What the task requires: Could you rewrite only the lines in the stretch from the line containing "[Password] (278, 2185)" through the line containing "customercare@39leathergoods.com (69, 1391)", both included, with every answer coordinate multiplied by 1.3 and rounded to a whole number, halves going up? Repeat each of those lines, requests included, and leave all other numbers as they are.

Element and text position data:
■ ■ ■ ■ ■ ■ ■
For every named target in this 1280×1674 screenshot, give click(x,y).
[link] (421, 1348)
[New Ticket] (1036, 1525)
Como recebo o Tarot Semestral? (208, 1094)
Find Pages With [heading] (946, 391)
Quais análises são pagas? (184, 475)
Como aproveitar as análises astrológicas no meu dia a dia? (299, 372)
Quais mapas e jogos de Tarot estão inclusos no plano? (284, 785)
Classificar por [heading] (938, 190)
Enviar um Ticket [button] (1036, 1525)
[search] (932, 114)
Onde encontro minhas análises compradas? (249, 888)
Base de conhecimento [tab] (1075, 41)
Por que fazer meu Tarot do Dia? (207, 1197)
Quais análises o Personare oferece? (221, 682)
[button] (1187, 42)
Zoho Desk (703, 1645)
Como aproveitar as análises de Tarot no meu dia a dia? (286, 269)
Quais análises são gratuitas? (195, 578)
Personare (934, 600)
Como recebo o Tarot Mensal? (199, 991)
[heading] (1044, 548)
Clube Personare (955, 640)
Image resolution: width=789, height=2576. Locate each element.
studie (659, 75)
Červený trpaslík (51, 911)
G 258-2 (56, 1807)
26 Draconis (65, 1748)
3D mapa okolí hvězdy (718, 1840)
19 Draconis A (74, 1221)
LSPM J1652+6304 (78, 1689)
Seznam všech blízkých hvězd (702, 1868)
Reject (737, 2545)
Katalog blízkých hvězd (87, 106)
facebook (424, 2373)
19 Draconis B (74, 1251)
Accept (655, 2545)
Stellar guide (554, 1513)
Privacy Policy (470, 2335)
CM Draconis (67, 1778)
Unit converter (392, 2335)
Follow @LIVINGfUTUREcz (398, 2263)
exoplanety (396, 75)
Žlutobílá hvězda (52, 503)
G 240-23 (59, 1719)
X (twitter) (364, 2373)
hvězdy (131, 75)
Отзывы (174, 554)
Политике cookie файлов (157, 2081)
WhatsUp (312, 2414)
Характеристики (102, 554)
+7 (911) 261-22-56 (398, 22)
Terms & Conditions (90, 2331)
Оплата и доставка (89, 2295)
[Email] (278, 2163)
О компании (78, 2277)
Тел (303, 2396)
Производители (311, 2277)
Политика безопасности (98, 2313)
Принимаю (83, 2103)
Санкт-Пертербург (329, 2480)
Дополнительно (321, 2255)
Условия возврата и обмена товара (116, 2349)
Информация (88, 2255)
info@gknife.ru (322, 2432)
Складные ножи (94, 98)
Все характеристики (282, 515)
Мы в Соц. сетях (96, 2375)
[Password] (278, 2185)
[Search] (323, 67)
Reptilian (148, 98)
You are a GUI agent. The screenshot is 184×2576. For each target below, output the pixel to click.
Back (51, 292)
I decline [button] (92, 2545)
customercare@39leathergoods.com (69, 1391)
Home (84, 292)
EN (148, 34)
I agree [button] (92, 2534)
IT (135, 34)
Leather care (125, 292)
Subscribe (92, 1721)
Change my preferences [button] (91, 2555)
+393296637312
■ ■ ■ ■ ■ ■ ■
Written answer:
[Password] (361, 2841)
[Search] (420, 87)
Reptilian (192, 127)
You are a GUI agent. The screenshot is 184×2576. For each target below, output the pixel to click.
Back (66, 380)
I decline [button] (120, 3309)
customercare@39leathergoods.com (90, 1808)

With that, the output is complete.